Ndebele also announced that his department was establishing a Project Management Unit with sufficient resources and skills to implement this programme.
“I encourage the industry to build project management capacity as well, so that we can ensure that there are dedicated teams from both government and the industry to manage these projects. All of us are speaking about the opportunities for the industry. The challenge for us now is to put in place the people, infrastructure and systems, to ensure that these identified opportunities are turned into viable and bankable businesses.”
As for a smartcard, it has also been announced that Absa has selected Oberthur Technologies to launch the first dual prepaid smartcard; the new prepaid MasterCard contactless payment card with PayPass.
Oberthur Technologies said this is the first launch of a dual-interface payment technology, to enable both contact and contactless payment transactions, on the African continent.
The card has been designed for use in retail outlets throughout South Africa to offer consumers increased convenience and speed at the point of sale (POS), while giving retailers the benefit of faster till points and providing a secure alternative to cash. The card can also be used as a transport token in South Africa’s new integrated transport system, implemented by the national Department of Transport.

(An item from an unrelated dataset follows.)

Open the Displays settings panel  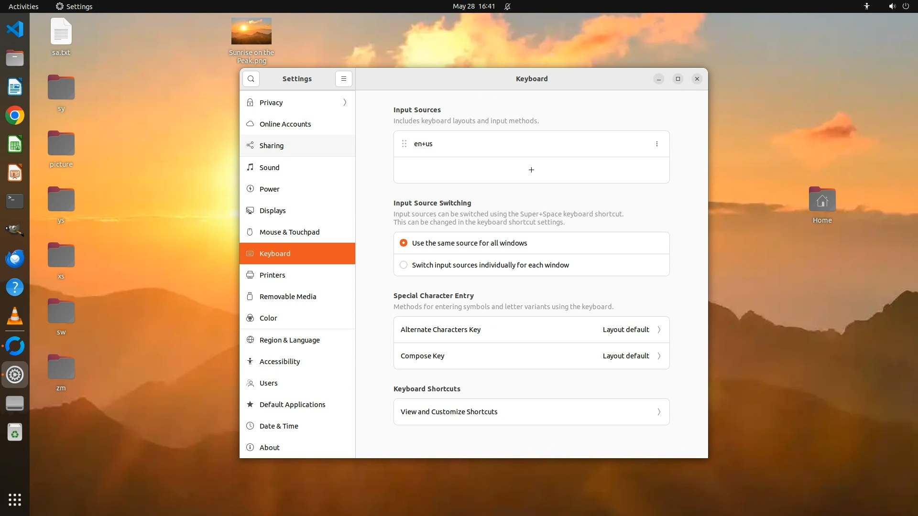click(x=273, y=211)
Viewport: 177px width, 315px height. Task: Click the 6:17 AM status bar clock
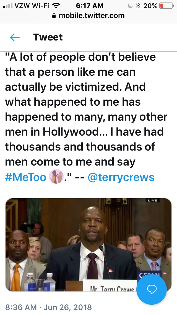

Customers can load money onto their card either using cash or directly from a bank account, via a POS terminal, transit kiosk, internet banking or an ATM. The balance on the card will be limited to R1 500 at any time and a maximum of R3 000 may be loaded on the card per month. Each transaction will be limited to R200. The card will also be available to customers without an Absa account.
The final step towards South Africa having a world class public transport system is where iPhones can be used to access the internet for rail and time tables, taxi and other travel information and for hotel bookings, with MTN recently having launched its Travel Card programme.
Gautrain and feeder bus schedules can already be accessed in this way, as can Greyhound time tables, which came on-line recently. Municipal bus services, however, are still far behind in this respect.